Options include single instance with persistent storage or clustered configuration (3-5 nodes). Deploy using etcd manifest files in kubelet's manifest directory.

Core Services

Deploy apiserver, controller-manager, and scheduler as pods using hyperkube images. Configure appropriate command-line arguments and volume mounts.

Apiserver pod template:

{
  "kind": "Pod",
  "apiVersion": "v1",
  "metadata": {
    "name": "kube-apiserver"
  },
  "spec": {
    "hostNetwork": true,
    "containers": [{
      "name": "kube-apiserver",
      "image": "${HYPERKUBE_IMAGE}",
      "command": ["/hyperkube", "apiserver", "$ARG1", "$ARG2"],
      "ports": [
        {"name": "https", "hostPort": 443, "containerPort": 443},
        {"name": "local", "hostPort": 8080, "containerPort": 8080}
      ],
      "volumeMounts": [
        {"name": "srvkube", "mountPath": "/srv/kubernetes", "readOnly": true},
        {"name": "etcssl", "mountPath": "/etc/ssl", "readOnly": true}
      ]
    }],
    "volumes": [
      {"name": "srvkube", "hostPath": {}},
      {"name": "etcssl", "hostPath": {"path": "/etc/ssl"}}
    ]
  }
}

Scheduler pod template:

{
  "kind": "Pod",
  "apiVersion": "v1",
  "metadata": {"name": "kube-scheduler"},
  "spec": {
    "hostNetwork": true,
    "containers": [{
      "name": "kube-scheduler",
      "image": "$HYBERKUBE_IMAGE",
      "command": ["/hyperkube", "scheduler", "--master=127.0.0.1:8080"]
    }]
  }
}

Controller Manager template:

{
  "kind": "Pod",
  "apiVersion": "v1",
  "metadata": {"name": "kube-controller-manager"},
  "spec": {
    "hostNetwork": true,
    "containers": [{
      "name": "kube-controller-manager",
      "image": "$HYBERKUBE_IMAGE",
      "command": ["/hyperkube", "controller-manager", "$CNTRLMNGR_FLAG1"],
      "volumeMounts": [
        {"name": "srvkube", "mountPath": "/srv/kubernetes", "readOnly": true},
        {"name": "etcssl", "mountPath": "/etc/ssl", "readOnly": true}
      ]
    }],
    "volumes": [
      {"name": "srvkube", "hostPath": {"path": "/srv/kubernetes"}},
      {"name": "etcssl", "hostPath": {"path": "/etc/ssl"}}
    ]
  }
}

Place completed manifests in kubelet's configuration directory (typically /etc/kubernetes/manifests). Verify pod status using docker ps or process monitoring tools.

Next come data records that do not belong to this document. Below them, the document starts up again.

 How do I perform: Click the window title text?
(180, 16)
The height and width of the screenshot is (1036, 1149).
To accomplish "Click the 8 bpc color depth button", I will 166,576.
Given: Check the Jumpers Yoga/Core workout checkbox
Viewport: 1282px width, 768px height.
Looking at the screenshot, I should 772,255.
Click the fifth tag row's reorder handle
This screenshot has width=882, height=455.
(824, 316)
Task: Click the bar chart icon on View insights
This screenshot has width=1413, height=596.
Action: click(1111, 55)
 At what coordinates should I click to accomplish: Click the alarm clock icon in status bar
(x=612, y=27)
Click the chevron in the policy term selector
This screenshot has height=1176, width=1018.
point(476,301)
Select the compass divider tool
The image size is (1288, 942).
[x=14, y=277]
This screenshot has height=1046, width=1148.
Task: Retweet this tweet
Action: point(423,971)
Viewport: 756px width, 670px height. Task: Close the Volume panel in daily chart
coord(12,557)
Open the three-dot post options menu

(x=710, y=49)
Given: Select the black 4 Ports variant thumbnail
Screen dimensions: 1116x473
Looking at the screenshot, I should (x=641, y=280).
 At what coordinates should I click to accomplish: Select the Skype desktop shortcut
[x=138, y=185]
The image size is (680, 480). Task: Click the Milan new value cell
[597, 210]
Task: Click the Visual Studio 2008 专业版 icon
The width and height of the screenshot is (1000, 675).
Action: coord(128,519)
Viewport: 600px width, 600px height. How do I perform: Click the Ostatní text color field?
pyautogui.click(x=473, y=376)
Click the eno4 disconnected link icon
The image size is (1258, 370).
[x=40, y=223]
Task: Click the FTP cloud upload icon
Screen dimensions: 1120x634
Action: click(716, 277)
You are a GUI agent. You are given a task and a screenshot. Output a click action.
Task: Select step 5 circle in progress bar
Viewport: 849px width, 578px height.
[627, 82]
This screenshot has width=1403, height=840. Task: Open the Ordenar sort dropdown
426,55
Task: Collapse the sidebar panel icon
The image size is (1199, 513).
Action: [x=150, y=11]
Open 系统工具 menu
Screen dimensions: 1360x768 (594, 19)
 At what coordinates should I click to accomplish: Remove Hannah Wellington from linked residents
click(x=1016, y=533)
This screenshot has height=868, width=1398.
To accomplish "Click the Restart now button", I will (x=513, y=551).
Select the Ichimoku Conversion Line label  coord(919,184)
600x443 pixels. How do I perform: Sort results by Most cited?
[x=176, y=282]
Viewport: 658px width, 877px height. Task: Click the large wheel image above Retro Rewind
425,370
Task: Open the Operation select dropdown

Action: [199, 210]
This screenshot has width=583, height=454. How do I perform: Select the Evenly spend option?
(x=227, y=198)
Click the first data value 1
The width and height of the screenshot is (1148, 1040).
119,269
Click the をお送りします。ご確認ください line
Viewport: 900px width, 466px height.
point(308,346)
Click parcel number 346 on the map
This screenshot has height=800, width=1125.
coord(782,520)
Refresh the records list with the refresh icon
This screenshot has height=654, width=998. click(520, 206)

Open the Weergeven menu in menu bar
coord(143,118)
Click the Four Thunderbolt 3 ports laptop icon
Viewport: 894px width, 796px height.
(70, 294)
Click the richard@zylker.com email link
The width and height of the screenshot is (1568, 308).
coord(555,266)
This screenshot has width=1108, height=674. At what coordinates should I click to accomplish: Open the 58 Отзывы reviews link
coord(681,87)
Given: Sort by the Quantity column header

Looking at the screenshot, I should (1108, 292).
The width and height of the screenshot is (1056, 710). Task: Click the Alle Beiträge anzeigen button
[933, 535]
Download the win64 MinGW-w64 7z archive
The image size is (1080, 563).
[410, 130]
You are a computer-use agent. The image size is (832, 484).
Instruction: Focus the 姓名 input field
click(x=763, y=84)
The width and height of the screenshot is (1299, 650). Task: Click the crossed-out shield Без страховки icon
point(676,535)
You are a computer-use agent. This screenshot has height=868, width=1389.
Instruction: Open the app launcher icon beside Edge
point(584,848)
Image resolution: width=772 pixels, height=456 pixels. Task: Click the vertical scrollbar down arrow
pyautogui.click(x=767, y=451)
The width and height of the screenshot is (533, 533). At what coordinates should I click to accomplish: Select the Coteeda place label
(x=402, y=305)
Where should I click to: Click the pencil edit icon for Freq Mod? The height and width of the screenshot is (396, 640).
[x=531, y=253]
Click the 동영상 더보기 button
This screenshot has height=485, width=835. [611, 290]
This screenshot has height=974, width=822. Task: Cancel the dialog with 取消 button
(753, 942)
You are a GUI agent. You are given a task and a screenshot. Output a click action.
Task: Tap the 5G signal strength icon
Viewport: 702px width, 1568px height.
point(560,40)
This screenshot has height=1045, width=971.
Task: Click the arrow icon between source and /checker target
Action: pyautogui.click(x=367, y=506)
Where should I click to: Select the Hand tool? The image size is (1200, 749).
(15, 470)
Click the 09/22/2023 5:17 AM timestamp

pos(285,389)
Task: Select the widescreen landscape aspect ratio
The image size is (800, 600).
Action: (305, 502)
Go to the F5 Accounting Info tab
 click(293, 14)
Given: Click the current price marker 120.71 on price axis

Test API server connectivity:

curl -s http://localhost:8080/healthz
# Should return: ok
curl -s http://localhost:8080/api
# Should return: {"versions": ["v1"]}

Nodes automatical register with the API server when --register-node=true is enabled.

Troubleshooting

Verify cluster functionality using validation scripts. Check pod and service status. Ensure node-to-node connectivity using private IP addresses.